DEV Community

Арсений Перель
Арсений Перель

Posted on

I evaluated 700+ AI responses across 5 quality axes — here's the complete dataset and what it reveals

This is a follow-up to my previous post about TRI·TFM Lens. Here I'm sharing the full research data behind the framework.
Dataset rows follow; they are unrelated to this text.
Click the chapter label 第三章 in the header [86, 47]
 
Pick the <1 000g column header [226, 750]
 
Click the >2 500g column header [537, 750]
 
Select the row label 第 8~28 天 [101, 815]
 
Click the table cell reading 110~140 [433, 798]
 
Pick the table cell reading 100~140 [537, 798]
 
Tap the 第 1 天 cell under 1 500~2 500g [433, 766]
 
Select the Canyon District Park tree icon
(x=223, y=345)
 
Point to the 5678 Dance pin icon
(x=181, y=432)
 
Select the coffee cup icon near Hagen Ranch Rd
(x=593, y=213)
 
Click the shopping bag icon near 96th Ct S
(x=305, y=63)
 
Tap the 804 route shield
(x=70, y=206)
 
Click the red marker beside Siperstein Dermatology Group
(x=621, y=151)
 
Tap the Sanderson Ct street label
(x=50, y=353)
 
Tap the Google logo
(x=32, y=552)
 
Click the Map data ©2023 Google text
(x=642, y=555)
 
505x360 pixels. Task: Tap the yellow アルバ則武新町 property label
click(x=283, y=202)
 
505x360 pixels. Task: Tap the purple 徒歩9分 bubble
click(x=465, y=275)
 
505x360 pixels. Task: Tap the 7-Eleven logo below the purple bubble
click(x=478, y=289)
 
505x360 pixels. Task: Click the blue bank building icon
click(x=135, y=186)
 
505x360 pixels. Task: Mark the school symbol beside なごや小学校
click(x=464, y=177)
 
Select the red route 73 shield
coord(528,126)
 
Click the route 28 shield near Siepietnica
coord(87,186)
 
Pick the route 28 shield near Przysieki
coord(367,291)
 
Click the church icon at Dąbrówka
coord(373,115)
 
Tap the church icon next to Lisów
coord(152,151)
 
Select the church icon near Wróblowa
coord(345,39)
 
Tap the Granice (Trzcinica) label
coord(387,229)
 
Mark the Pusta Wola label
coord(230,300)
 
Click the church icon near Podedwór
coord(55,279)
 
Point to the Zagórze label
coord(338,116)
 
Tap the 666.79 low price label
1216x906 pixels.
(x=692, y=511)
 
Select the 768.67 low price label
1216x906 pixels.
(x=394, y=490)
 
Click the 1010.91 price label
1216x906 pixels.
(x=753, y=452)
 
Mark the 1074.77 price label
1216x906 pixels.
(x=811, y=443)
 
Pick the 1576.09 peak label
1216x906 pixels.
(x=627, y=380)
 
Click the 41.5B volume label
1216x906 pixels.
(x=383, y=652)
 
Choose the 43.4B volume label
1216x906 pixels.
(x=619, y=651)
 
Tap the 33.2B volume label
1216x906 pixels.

In September 2025, I published the initial EFMNB methodology on Zenodo. Six months and 700+ evaluated responses later, here's what the data actually shows.

Scale of the Research

Experiment Prompts Repeats Total Evals Model
Judge calibration v1-v2 (Logs v5-v8) 40+ varied ~190 Gemini Flash
Lexeme experiments (3 batches) 30+ 3 ~90 Gemini Flash
Domain generalization (P1) 10 3 30 Gemini Flash
M-axis validation v1 (P2) 20 3 46* Gemini Flash
M-axis revalidation v2 (P2) 20 3 59* Gemini Flash
M-axis fixed responses (P2v3) 10 5 50 Gemini Flash
M-axis extended output (P2v4) 20 3 60 Gemini Flash
Cross-model validation (P5) 10 2 20 Gemini Pro
Final 100-prompt validation 100 1 100 Gemini Flash
Sensitivity analysis (P3) 76×4 configs recomputed
Total ~700+

Some runs had JSON parse failures, noted with asterisk

This isn't a cherry-picked demo. It's 6 months of iterative experimentation across 8 prompt categories, 2 languages, 2 models, 5 judge versions, and 4 research phases.

Finding #1: The F-Hierarchy Is Real and Stable

The Fact axis (epistemic grounding) produces a clean three-tier hierarchy that holds across EVERY experiment:

Tier 1 — Verifiable (F > 0.85)
├── Technical:      F = 0.91  (code, algorithms, how-to)
└── Factual:        F = 0.90  (science, history, medicine)

Tier 2 — Mixed (F = 0.55-0.65)
├── Personal:       F = 0.60  (advice, life guidance)
└── Directive:      F = 0.61  (persuasion, argumentation)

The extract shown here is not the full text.